How to prevent Transformers from deleting task-head?

When I train a Transformer, I mostly get a warning similar to the one below:

# resulting warning:
Some weights of the model checkpoint at microsoft/deberta-v3-base were not used when initializing DebertaV2ForMaskedLM: ['lm_predictions.lm_head.dense.bias', 'mask_predictions.dense.weight', 'lm_predictions.lm_head.dense.weight', 'lm_predictions.lm_head.LayerNorm.bias', 'mask_predictions.LayerNorm.weight', 'mask_predictions.classifier.bias', 'lm_predictions.lm_head.bias', 'mask_predictions.LayerNorm.bias', 'deberta.embeddings.position_embeddings.weight', 'mask_predictions.classifier.weight', 'mask_predictions.dense.bias', 'lm_predictions.lm_head.LayerNorm.weight']
- This IS expected if you are initializing DebertaV2ForMaskedLM from the checkpoint of a model trained on another task or with another architecture (e.g. initializing a BertForSequenceClassification model from a BertForPreTraining model).
- This IS NOT expected if you are initializing DebertaV2ForMaskedLM from the checkpoint of a model that you expect to be exactly identical (initializing a BertForSequenceClassification model from a BertForSequenceClassification model).
Some weights of DebertaV2ForMaskedLM were not initialized from the model checkpoint at microsoft/deberta-v3-base and are newly initialized: ['cls.predictions.decoder.weight', 'cls.predictions.transform.LayerNorm.bias', 'cls.predictions.transform.dense.bias', 'cls.predictions.bias', 'cls.predictions.transform.dense.weight', 'cls.predictions.transform.LayerNorm.weight']
You should probably TRAIN this model on a down-stream task to be able to use it for predictions and inference.
Special tokens have been added in the vocabulary, make sure the associated word embeddings are fine-tuned or trained.

I know that this is normally not a problem because for fine-tuning on a new task with a new classification head, we need to delete the old classification head. But what if I actually want to keep the task head from pre-training? How do I prevent Transformers from deleting the task head?

I know that for established tasks like MLM I can use AutoModelForMaskedLM etc.
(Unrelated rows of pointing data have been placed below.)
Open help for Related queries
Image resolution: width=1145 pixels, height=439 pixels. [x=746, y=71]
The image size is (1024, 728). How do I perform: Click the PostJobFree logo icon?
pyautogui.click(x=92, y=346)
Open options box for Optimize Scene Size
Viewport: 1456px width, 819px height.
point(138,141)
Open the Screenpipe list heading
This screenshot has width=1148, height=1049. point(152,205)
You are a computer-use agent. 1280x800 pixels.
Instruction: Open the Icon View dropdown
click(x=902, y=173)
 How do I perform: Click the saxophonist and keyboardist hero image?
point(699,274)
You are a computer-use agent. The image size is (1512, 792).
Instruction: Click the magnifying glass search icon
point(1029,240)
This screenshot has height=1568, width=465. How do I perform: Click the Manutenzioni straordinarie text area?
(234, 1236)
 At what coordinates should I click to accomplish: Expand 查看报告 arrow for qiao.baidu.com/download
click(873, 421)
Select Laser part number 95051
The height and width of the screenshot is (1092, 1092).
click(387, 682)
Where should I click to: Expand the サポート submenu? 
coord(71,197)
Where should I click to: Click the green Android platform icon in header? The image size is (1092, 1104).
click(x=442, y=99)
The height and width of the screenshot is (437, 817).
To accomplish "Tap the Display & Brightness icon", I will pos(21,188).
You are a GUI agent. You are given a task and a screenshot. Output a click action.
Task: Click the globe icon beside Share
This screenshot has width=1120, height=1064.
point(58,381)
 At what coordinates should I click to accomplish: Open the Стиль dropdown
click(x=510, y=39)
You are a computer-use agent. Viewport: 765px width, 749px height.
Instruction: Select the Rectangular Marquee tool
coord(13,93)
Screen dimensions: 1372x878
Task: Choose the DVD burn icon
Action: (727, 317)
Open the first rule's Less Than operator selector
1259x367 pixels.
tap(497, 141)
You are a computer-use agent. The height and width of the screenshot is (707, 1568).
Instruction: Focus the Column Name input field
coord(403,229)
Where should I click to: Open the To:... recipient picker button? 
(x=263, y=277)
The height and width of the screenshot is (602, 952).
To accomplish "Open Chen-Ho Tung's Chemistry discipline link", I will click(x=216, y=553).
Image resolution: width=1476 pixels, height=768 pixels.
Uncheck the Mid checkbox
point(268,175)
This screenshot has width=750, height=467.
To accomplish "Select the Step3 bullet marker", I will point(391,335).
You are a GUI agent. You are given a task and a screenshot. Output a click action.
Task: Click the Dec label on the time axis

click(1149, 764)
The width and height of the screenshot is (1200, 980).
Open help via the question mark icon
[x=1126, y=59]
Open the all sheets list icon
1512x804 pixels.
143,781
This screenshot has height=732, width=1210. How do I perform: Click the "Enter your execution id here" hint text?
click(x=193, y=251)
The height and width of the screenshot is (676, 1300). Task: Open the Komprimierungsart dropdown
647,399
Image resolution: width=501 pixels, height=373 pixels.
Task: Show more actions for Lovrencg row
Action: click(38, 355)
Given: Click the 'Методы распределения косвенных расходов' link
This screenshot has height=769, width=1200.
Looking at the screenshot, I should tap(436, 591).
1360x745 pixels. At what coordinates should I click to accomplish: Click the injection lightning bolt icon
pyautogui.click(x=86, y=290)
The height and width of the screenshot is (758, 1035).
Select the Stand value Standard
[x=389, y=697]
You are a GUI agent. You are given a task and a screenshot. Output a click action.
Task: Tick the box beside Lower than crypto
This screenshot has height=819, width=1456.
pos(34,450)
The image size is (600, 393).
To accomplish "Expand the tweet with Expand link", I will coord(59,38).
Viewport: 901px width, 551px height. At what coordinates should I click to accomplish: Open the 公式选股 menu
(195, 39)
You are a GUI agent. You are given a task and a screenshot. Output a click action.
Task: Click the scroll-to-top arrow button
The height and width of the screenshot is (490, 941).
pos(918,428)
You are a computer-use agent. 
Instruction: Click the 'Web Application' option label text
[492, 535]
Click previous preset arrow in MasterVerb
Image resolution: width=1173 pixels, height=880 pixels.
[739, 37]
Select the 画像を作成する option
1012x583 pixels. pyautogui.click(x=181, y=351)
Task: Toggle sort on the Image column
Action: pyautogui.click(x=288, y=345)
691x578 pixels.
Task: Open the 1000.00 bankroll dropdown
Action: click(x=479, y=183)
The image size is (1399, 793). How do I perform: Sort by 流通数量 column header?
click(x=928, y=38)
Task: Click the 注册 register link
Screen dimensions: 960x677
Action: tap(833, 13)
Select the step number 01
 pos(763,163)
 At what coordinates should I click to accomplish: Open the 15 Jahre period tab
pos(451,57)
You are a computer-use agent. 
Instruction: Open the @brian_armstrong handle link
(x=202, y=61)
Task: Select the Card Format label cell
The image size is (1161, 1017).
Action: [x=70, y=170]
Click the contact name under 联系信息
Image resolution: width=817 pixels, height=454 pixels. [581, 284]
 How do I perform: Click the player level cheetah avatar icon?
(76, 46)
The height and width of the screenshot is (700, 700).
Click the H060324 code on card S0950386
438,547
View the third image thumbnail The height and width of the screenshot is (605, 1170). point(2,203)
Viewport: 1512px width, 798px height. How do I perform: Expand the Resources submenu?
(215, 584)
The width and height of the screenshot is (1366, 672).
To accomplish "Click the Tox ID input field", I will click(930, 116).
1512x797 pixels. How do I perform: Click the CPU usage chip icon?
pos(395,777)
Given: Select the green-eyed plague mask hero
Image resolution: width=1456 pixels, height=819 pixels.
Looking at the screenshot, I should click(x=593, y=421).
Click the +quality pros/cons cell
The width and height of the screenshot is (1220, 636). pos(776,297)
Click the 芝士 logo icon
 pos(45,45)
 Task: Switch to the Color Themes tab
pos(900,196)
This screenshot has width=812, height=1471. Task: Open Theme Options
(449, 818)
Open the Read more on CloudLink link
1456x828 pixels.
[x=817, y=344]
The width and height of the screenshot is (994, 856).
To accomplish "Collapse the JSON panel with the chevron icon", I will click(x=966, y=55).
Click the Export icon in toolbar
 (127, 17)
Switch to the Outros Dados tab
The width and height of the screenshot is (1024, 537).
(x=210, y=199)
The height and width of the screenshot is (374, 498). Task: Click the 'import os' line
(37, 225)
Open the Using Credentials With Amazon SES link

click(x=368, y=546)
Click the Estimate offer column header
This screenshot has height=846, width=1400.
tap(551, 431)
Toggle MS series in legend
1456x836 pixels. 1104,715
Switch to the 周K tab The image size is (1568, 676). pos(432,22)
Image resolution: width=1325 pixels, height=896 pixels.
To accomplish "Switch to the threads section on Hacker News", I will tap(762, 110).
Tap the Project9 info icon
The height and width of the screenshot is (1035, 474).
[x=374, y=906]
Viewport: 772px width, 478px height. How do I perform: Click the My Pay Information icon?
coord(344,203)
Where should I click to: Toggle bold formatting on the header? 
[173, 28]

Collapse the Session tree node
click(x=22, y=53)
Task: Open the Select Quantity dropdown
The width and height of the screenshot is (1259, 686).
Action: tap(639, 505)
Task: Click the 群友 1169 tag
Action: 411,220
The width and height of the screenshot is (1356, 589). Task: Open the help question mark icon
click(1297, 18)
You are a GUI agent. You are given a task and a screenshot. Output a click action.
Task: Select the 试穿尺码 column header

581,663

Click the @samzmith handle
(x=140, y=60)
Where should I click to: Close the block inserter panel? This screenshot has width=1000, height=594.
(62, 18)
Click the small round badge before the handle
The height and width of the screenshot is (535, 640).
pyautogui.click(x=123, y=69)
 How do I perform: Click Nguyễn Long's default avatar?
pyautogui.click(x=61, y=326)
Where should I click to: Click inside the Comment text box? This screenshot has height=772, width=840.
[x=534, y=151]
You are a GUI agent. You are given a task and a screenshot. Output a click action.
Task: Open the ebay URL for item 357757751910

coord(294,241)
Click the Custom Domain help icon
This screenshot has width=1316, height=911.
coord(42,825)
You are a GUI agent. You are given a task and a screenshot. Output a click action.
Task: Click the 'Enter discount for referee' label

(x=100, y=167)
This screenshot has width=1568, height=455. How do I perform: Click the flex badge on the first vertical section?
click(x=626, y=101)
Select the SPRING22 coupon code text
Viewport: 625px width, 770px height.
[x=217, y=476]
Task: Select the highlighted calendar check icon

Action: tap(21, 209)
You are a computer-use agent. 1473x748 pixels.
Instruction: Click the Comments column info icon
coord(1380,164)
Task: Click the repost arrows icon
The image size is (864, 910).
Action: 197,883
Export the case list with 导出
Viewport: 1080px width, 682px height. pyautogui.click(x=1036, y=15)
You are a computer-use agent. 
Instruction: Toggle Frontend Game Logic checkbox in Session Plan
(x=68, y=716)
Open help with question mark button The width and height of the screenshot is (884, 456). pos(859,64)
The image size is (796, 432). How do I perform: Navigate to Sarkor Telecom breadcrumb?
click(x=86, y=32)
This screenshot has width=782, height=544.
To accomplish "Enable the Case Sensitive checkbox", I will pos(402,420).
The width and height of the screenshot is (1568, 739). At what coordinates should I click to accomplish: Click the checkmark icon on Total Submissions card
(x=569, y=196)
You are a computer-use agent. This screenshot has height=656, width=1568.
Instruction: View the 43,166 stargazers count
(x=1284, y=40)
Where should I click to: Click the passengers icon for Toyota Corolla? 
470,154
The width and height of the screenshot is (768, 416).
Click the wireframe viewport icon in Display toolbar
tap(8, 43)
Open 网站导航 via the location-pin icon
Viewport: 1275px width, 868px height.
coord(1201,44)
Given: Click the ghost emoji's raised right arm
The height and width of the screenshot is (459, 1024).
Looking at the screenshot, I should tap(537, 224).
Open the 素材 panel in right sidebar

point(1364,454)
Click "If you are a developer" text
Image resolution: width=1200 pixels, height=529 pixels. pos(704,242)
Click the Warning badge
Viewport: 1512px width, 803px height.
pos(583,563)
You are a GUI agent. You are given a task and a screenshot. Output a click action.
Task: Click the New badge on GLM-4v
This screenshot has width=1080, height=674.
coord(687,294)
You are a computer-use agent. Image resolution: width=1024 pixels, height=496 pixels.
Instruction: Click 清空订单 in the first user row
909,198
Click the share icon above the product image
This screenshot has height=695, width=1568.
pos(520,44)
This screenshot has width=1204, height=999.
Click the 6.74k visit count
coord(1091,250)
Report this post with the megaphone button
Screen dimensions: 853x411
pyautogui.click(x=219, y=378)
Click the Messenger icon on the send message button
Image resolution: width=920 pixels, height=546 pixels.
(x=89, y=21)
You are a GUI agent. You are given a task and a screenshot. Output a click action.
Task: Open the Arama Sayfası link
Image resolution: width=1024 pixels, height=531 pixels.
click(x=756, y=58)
But What if the task head is not MLM (in my case an ELECTRA-style replaced-token-detection head, see here: DeBERTa-v3: How to keep ELECTRA-style task-head?)

Is there no solution for this issue?

Is there no way to prevent Transformers from deleting the task head when loading a model like DeBERTa-v3? I would really love to use the replaced-token-detection task head from DeBERTa-v3 (same as ELECTRA), but it always gets deleted when I load it via HuggingFace Transformers.


If you’re instantiating a DebertaV2ForMaskedLM architecture with the weights of microsoft/deberta-v3-base, it will simply discard the weights that aren’t compatible with the model architecture. So in this case, DebertaV2ForMaskedLM only includes the language modeling head on top, as can be seen here. And the head is defined as an attribute, namely cls.predictions.

However, the language modeling head parameters at microsoft/deberta-v3-base are defined as ‘lm_predictions.lm_head.dense.bias’, ‘lm_predictions.lm_head.dense.weight’, ‘lm_predictions.lm_head.LayerNorm.bias’, ‘lm_predictions.lm_head.bias’, ‘lm_predictions.lm_head.LayerNorm.weight’. Hence the authors of Debertav3 defined the head as an lm_predictions.lm_head attribute on top of the base model, causing a mismatch.

Moreover, DebertaV2ForMaskedLM doesn’t include the mask predictions head.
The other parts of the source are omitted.